At Jockey School, Aspiring Riders Learn Hardships of Racing, Getting Fit

PHOTO: Vanessa Reill, 22, races a thoroughbred horse down the dirt track at the North American Racing Academy in Lexington, Ky.

Wearing a bright-pink helmet, Vanessa Reill flies down the dirt track on the back of a racehorse. Standing at 5 feet, 5 inches tall, she pushes forward with the horse as one powerful muscle machine.

This is her shot at being a professional jockey in the death-defying, adrenaline-pumping sport of thoroughbred racing, reaching speeds of up to 40 mph.

"I just love horses, love riding, love going fast," Reill, 22, said.

In Lexington, Ky., where horses and horse racing are part of the local fabric, Reill, originally from Norway, is a few strides away from graduation at the North American Racing Academy, the only professional jockey school in the United States.

Through the academy, aspiring jockeys learn the techniques and rules of professional race riding, as well as how to care for horses, including courses in nutrition, fitness and technology.

Aside from the jockey-training program, the academy also offers a "Horseman's Pathway" program for students aiming to be grooms, exercise riders or, ideally, trainers. But no matter what the career path, everyone does barn work, has classes and takes exams.

Over the course of the two-year program, Kentucky residents pay $150 per credit and out of state students pay $450 per credit. After 60 credits, students earn an associates degree.
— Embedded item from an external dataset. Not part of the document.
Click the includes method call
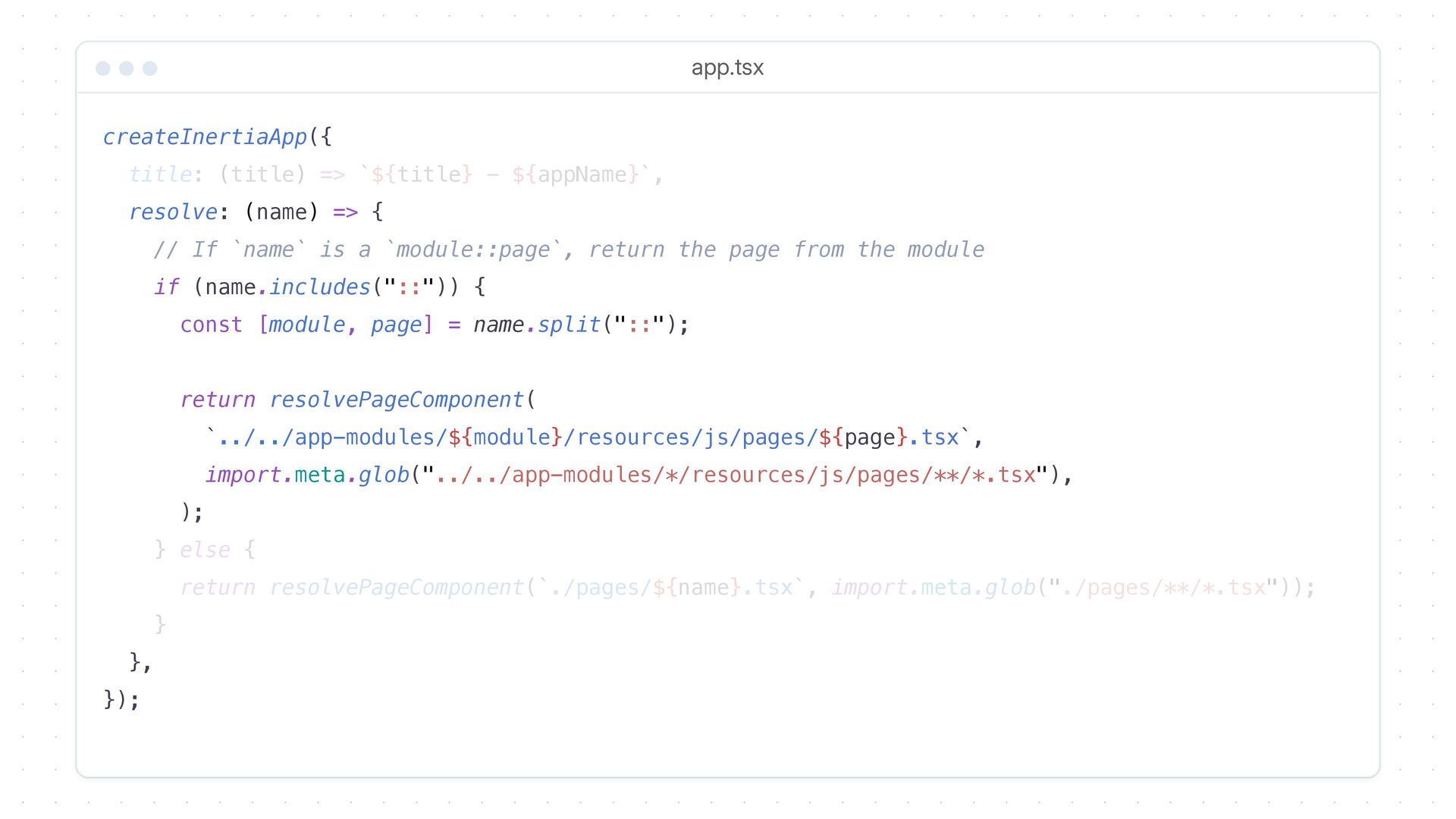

This year's freshmen class has 12 aspiring jockeys, 11 of whom are women, defying the professional racing odds. Only 16 percent of licensed jockeys in the United States are female, and of the top 100 jockeys right now, only two are women.

But the young ladies to whom "Nightline" spoke at the academy were ready to man up.

"No princesses, you've got to be one of the guys," Marissa Yetter, 19, said.

Looking at the odds, only two of these women will make it to the big time, but, first, they will have to elbow out the Pennsylvania native, who, at 5-foot-3 and about 105 pounds, knows full well it's a cut-throat sport.

"You have to go into any situation being humble, but yet still being able to say, 'Hey, I'm the best. I can kick all your butts.' It's a mental kind of duel personality," Yetter said. "When we first started riding, it was basically like the movie, 'Hunger Games.'"

Although Yetter's competition at the academy was mostly veteran riders, there was one freshman who had the audacity to be a novice. At 5-foot-2 and 112 pounds, Chase Roberts, a 20-year-old from North Carolina, was ready to stand his ground against his female classmates.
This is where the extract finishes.